Local resident Scott Hamm came to the shelter about five months ago following his release from prison after serving time on a Driving While Intoxicated charge he received during the New Year's holiday of 2020.
"During my time in prison, I lost my house and my job. So I had nowhere else to go home to when I got out of jail," Hamm said.
"Right now, I'm working on seeing if I can be accepted into the shelter's Doorways program. Its a program offered by the shelter and it tries to set up housing for the residents. They are working on this right now for me."
Hamm added that he as been able eat and sleep well at the shelter.
"I've never been homeless before, so I had some anxiety about it at first. But it's gotten easier through the months," he said. "The shelter has become my home for now — and I'm getting back to normal."
Shelter resident and U.S. Army veteran Robert Thompson of Nash said he wasn't able to work following heart surgery last year, causing him to lose his home.
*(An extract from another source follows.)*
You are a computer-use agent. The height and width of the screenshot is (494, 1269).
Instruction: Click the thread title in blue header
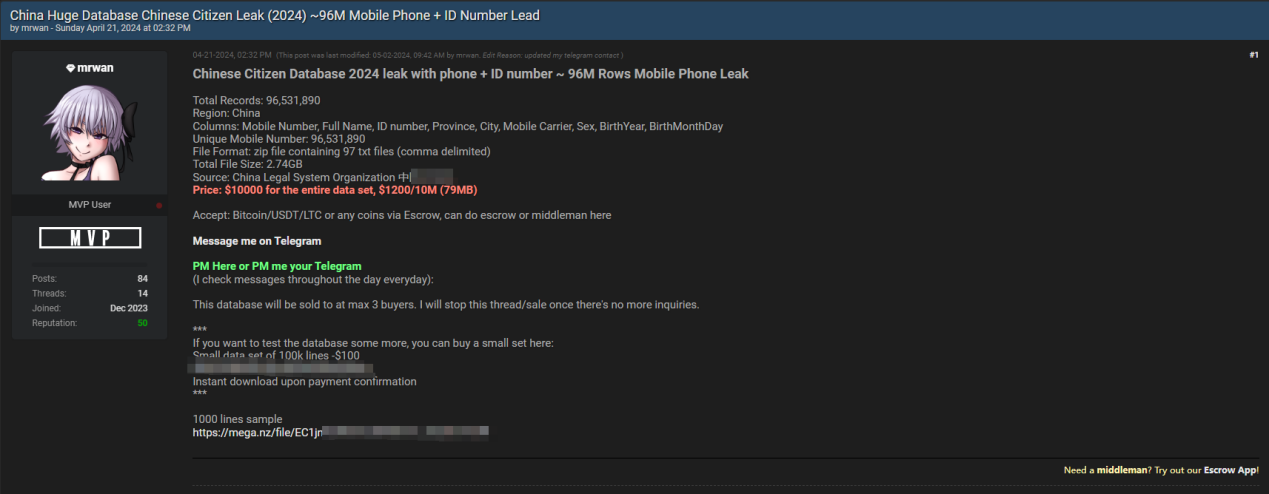(274, 15)

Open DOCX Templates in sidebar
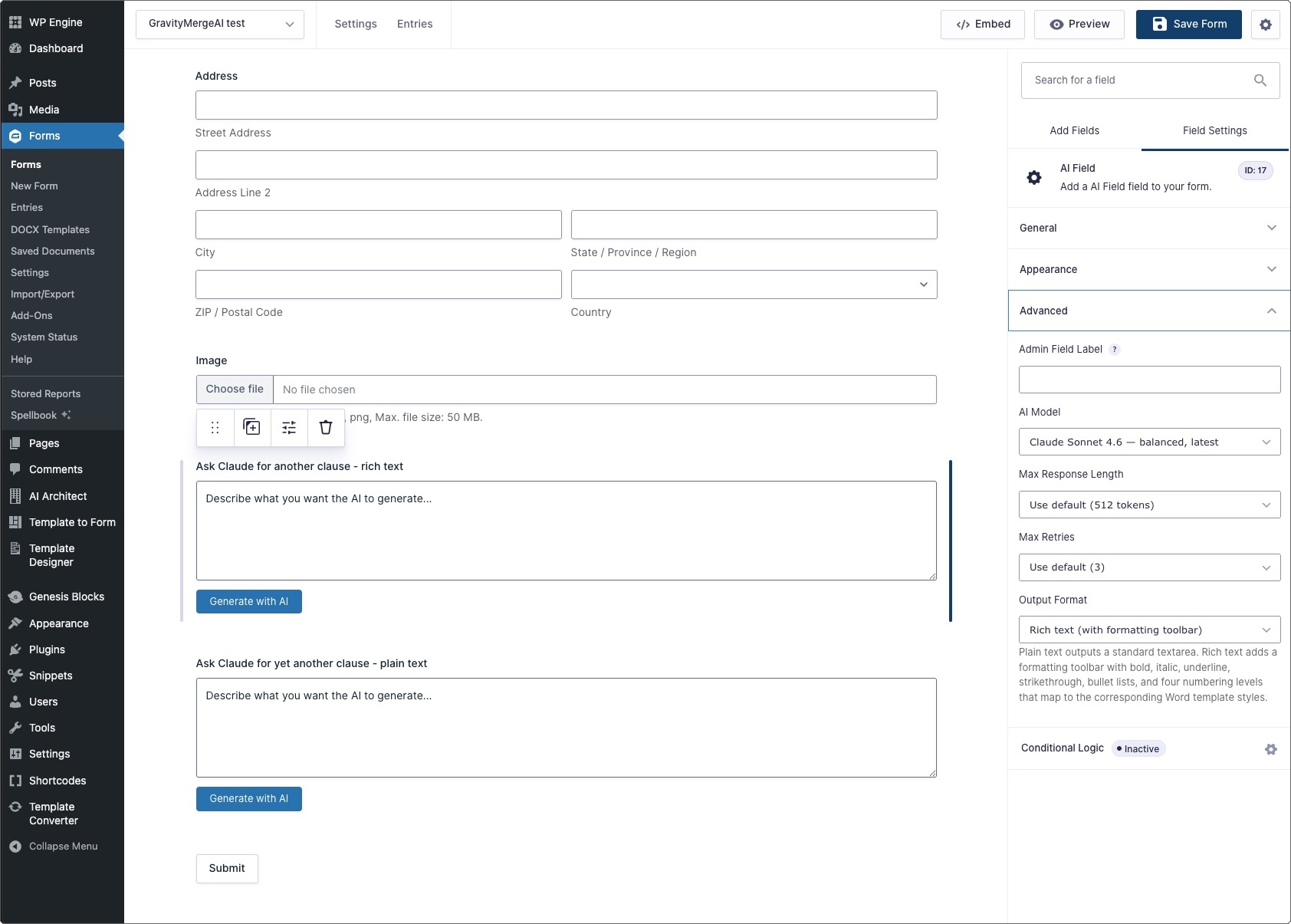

"I wasn't able to keep up with the bills so I had to move out of the house and come here to the shelter for the first time in my life." Thompson said. "I got here in November because I had to miss work and I didn't have the finances to pay my bills. This is my first time in this shelter."
Thompson said he is taking medication for his heart and he is coming along well.
"I've got a job pending and I think I will be able to leave by the end of the month," he said.
Shelter resident Kenneth Neely said he has been living in the shelter since January because of family drug problems.
"This is about my fourth or fifth time here, but I feel lucky to have a place to eat and sleep. And I've been able to come a long way in starting to come back to the person I really am," Neely said. "Getting back to work is my main thing now. I think I will be able to go back to work after this snow. This shelter has been a great place to learn how to come back to being my better self."
Shelter Executive Director Jennifer Lacefield said throughout this past week's winter storm about 70 people sought help from the shelter, which either accommodated them directly or put set them up in motels.
"We have about 47 residents here at the shelter and we can hold 55. But because of COVID-19 we have had to put some people up in local motels," Lacefield said. She went on to say the recent cold weather has cut down on shelter donations of needed items such as paper products, cleaning supplies and food items such as ground beef and dry cereal.